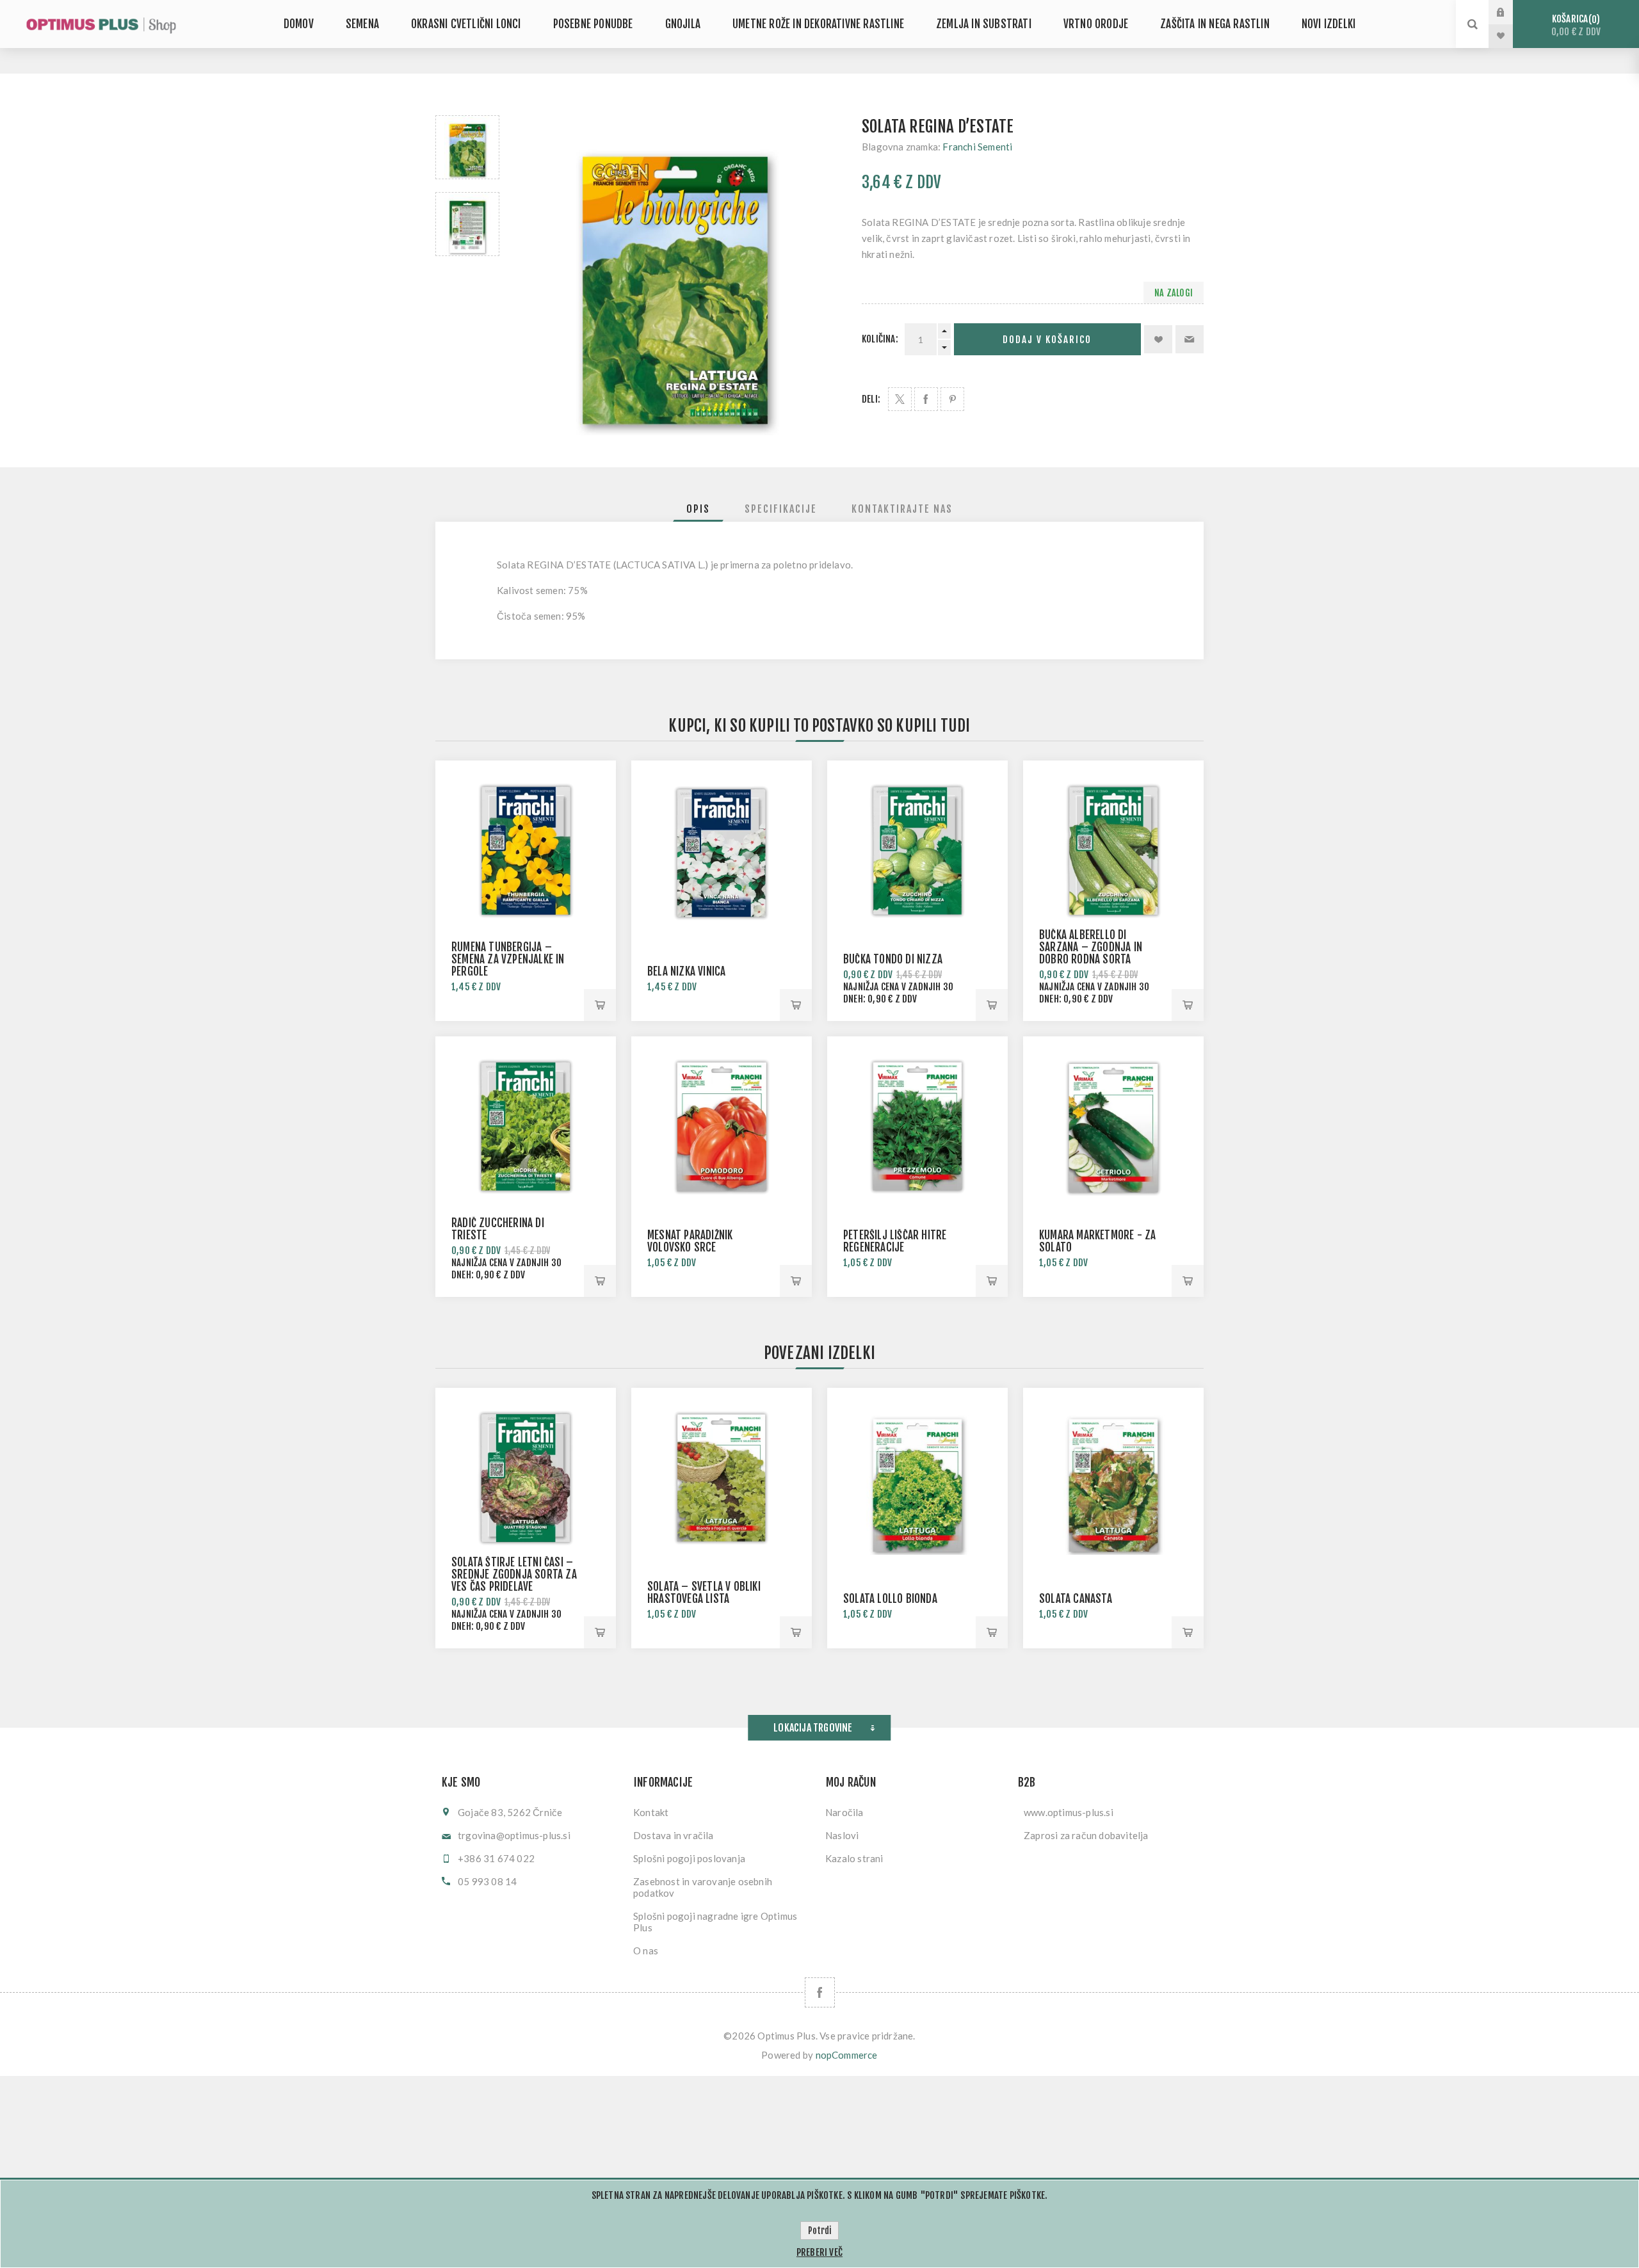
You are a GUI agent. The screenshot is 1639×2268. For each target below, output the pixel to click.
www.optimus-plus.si (1068, 1812)
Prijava (1510, 12)
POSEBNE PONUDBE (593, 24)
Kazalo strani (854, 1858)
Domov (299, 24)
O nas (645, 1950)
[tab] (698, 509)
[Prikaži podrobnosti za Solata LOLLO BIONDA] (917, 1478)
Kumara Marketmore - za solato (1097, 1241)
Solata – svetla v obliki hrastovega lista (704, 1592)
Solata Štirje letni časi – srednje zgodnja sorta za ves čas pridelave (514, 1574)
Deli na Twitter (900, 399)
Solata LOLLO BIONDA (890, 1598)
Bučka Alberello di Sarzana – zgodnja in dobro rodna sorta (1090, 947)
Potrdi (819, 2230)
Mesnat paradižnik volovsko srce (689, 1241)
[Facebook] (820, 1992)
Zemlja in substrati (983, 24)
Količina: (880, 339)
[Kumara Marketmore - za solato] (1113, 1126)
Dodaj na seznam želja (1158, 339)
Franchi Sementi (977, 146)
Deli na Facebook (926, 399)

========================

_Task objective_.
Output each record precisely as it appears, and drop every picture.

_Answer to the exercise_.
You are a GUI agent. The screenshot is 1639×2268. For each target below, output the pixel to click.
www.optimus-plus.si (1068, 1812)
Prijava (1510, 12)
POSEBNE PONUDBE (593, 24)
Kazalo strani (854, 1858)
Domov (299, 24)
O nas (645, 1950)
[tab] (698, 509)
[Prikaži podrobnosti za Solata LOLLO BIONDA] (917, 1478)
Kumara Marketmore - za solato (1097, 1241)
Solata – svetla v obliki hrastovega lista (704, 1592)
Solata Štirje letni časi – srednje zgodnja sorta za ves čas pridelave (514, 1574)
Deli na Twitter (900, 399)
Solata LOLLO BIONDA (890, 1598)
Bučka Alberello di Sarzana – zgodnja in dobro rodna sorta (1090, 947)
Potrdi (819, 2230)
Mesnat paradižnik volovsko srce (689, 1241)
[Facebook] (820, 1992)
Zemlja in substrati (983, 24)
Količina: (880, 339)
[Kumara Marketmore - za solato] (1113, 1126)
Dodaj na seznam želja (1158, 339)
Franchi Sementi (977, 146)
Deli na Facebook (926, 399)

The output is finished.